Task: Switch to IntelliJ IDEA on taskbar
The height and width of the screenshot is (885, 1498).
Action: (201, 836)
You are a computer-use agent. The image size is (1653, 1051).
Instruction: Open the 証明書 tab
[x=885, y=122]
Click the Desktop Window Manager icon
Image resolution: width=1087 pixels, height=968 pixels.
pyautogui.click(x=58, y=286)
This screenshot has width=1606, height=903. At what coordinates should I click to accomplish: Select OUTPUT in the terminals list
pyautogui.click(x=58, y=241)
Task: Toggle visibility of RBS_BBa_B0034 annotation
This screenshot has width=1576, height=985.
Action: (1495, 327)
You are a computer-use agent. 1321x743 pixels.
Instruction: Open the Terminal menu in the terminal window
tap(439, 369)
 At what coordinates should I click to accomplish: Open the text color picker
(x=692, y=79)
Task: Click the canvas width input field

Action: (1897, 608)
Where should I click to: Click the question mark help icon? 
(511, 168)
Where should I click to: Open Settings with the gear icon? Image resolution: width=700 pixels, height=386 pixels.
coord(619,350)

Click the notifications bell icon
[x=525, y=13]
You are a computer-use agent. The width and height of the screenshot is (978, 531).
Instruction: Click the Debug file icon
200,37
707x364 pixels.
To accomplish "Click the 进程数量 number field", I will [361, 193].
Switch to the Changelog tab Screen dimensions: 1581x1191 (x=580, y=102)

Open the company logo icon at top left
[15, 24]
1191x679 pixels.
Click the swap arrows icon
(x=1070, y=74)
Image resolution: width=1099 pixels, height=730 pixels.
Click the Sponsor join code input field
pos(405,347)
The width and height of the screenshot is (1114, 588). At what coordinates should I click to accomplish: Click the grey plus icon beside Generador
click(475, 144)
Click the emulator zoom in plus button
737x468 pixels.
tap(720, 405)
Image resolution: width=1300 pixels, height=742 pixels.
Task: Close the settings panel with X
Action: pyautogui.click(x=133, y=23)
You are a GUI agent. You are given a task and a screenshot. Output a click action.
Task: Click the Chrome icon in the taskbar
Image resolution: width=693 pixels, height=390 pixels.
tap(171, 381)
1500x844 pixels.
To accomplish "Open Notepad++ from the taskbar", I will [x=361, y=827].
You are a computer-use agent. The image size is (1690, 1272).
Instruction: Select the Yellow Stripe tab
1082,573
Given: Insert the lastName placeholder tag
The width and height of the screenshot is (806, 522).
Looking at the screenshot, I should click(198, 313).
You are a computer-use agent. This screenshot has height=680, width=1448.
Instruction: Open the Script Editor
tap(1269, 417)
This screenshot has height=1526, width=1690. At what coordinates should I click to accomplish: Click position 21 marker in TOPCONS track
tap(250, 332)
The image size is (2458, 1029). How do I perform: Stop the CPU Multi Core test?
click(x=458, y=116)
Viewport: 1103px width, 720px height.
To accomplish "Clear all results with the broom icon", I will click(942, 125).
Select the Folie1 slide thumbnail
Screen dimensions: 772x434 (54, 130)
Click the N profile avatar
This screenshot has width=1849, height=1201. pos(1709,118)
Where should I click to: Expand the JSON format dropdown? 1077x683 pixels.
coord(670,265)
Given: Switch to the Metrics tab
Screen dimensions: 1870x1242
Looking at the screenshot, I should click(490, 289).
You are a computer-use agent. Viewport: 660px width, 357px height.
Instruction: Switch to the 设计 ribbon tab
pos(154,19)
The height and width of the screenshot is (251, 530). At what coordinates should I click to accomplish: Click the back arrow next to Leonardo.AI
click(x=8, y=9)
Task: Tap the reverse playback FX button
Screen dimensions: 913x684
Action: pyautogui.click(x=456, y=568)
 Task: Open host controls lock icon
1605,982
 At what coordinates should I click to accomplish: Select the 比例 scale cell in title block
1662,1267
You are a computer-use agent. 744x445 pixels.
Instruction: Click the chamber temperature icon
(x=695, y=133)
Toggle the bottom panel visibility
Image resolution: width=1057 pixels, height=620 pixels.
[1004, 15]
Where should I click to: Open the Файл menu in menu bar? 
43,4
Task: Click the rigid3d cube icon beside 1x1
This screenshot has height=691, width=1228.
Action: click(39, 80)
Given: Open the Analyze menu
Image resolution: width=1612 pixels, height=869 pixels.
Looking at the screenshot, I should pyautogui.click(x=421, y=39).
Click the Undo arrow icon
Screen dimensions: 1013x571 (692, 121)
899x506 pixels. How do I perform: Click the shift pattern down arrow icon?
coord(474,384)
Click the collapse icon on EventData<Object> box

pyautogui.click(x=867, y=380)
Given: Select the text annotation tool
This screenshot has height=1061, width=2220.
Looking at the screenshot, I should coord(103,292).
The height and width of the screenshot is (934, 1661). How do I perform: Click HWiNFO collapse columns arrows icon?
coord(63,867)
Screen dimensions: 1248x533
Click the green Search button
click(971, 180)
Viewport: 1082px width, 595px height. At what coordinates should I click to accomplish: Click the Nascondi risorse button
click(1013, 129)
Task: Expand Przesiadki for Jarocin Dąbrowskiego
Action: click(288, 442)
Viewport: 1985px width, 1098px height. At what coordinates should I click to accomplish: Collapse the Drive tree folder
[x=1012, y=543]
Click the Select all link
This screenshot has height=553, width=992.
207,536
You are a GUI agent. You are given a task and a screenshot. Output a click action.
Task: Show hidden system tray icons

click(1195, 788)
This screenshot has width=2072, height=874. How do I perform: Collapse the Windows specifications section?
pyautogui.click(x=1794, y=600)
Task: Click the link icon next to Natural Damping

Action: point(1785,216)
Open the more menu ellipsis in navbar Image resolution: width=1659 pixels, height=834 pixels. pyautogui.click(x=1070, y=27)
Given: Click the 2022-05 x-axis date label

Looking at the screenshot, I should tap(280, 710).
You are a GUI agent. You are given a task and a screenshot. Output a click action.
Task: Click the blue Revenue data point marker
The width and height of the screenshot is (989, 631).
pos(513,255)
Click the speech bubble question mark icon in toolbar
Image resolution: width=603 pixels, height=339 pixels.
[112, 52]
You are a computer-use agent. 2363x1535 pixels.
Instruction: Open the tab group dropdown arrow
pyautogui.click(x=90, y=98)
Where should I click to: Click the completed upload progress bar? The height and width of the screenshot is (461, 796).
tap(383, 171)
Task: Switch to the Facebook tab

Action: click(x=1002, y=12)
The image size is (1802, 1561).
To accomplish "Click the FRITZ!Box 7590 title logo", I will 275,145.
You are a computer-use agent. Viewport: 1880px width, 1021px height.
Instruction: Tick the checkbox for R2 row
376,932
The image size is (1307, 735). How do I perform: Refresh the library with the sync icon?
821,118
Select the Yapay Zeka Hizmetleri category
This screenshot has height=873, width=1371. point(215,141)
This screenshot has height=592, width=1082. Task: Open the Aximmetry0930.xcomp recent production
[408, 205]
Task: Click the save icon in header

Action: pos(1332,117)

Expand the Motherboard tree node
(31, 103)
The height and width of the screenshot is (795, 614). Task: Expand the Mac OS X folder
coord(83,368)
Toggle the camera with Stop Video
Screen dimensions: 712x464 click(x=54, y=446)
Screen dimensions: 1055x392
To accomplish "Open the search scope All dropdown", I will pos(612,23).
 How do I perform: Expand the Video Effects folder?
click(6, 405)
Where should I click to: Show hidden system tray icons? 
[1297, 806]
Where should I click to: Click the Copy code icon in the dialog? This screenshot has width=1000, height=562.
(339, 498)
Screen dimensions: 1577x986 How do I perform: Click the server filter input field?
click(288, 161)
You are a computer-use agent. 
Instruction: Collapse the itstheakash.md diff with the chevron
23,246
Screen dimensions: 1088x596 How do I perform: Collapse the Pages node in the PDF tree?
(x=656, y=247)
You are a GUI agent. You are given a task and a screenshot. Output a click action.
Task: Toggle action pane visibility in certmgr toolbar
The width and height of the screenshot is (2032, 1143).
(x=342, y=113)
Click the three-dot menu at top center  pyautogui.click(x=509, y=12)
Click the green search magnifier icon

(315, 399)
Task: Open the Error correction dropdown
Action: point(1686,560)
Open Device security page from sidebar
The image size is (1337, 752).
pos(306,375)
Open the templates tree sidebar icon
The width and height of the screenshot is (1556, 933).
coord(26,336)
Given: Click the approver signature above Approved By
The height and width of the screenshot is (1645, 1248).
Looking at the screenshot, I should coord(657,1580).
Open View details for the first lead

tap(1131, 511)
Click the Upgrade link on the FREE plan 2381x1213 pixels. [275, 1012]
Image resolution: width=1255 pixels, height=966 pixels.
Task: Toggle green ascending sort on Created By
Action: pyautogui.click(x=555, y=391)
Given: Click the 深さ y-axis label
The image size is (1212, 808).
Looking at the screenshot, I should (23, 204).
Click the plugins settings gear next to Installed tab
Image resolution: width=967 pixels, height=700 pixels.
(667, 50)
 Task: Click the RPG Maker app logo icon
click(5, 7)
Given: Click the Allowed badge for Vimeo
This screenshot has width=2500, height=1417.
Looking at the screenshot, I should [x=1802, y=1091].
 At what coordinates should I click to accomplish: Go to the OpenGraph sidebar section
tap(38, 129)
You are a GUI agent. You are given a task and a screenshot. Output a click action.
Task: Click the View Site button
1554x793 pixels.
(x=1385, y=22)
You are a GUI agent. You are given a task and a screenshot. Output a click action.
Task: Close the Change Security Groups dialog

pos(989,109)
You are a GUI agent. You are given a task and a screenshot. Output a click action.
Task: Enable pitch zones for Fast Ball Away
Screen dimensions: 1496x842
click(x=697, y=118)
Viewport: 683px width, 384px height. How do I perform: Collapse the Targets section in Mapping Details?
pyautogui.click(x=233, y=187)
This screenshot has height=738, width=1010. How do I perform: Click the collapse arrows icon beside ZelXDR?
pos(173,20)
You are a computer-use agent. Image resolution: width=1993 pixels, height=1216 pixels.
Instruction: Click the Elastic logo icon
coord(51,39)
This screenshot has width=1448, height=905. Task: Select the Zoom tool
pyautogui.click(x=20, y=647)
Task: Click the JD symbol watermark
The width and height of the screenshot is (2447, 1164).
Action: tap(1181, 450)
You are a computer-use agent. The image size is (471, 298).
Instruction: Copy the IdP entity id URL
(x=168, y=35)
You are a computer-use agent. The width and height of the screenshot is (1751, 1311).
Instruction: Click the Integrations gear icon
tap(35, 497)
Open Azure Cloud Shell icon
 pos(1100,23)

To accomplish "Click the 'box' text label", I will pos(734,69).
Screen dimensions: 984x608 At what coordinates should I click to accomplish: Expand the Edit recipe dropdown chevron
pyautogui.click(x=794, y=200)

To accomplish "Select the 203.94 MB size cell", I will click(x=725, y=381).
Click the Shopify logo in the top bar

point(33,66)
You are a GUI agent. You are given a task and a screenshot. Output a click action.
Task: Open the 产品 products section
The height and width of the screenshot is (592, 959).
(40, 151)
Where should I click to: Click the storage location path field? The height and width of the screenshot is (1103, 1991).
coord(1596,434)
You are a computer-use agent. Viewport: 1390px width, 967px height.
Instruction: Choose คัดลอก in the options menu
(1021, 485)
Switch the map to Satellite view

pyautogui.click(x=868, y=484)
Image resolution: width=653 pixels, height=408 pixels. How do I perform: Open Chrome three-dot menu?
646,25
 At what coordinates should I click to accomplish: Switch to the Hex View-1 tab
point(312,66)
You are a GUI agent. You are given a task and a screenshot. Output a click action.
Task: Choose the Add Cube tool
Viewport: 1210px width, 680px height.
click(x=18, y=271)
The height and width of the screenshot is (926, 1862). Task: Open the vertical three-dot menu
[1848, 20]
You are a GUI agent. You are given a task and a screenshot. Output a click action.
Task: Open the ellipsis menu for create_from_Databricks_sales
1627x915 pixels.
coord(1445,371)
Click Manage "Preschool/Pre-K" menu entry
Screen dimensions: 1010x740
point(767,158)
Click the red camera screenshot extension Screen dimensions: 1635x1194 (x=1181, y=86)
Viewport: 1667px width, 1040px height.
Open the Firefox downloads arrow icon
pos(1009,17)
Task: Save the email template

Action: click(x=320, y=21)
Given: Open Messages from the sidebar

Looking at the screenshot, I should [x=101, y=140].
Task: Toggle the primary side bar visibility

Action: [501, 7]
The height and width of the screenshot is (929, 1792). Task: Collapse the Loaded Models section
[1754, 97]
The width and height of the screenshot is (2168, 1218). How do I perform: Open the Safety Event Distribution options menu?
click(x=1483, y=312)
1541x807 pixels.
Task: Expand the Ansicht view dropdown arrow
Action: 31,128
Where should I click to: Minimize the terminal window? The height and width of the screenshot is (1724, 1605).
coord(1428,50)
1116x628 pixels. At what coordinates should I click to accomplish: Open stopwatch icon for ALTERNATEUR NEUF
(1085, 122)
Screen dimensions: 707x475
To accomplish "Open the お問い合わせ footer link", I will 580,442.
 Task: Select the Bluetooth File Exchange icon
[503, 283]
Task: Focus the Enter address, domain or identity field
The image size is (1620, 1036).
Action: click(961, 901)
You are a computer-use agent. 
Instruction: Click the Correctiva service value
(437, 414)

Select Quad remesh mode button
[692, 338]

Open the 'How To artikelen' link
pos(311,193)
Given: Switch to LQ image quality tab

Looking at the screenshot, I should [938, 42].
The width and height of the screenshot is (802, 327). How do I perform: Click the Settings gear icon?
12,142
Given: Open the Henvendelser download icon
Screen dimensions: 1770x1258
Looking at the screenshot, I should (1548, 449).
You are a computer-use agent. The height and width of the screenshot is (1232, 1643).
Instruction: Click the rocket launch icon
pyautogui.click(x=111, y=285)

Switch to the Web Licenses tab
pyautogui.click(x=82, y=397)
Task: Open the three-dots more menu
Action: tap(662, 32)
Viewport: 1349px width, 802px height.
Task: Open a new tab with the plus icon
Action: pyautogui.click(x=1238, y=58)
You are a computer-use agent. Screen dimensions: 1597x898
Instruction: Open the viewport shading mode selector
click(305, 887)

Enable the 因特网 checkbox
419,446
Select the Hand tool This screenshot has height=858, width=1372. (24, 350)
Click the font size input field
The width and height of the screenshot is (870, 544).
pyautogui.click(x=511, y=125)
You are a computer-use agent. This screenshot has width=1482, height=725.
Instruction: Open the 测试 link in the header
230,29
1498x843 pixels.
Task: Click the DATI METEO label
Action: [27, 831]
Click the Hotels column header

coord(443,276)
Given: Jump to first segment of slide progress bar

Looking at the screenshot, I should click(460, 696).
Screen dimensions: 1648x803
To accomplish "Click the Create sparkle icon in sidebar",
_ _ _ _ _ _ _
# [Task objective]
Across the records above, return every line that contains the word "taskbar".

# [Completed exercise]
Task: Switch to IntelliJ IDEA on taskbar
Task: Click the Chrome icon in the taskbar
To accomplish "Open Notepad++ from the taskbar", I will [x=361, y=827].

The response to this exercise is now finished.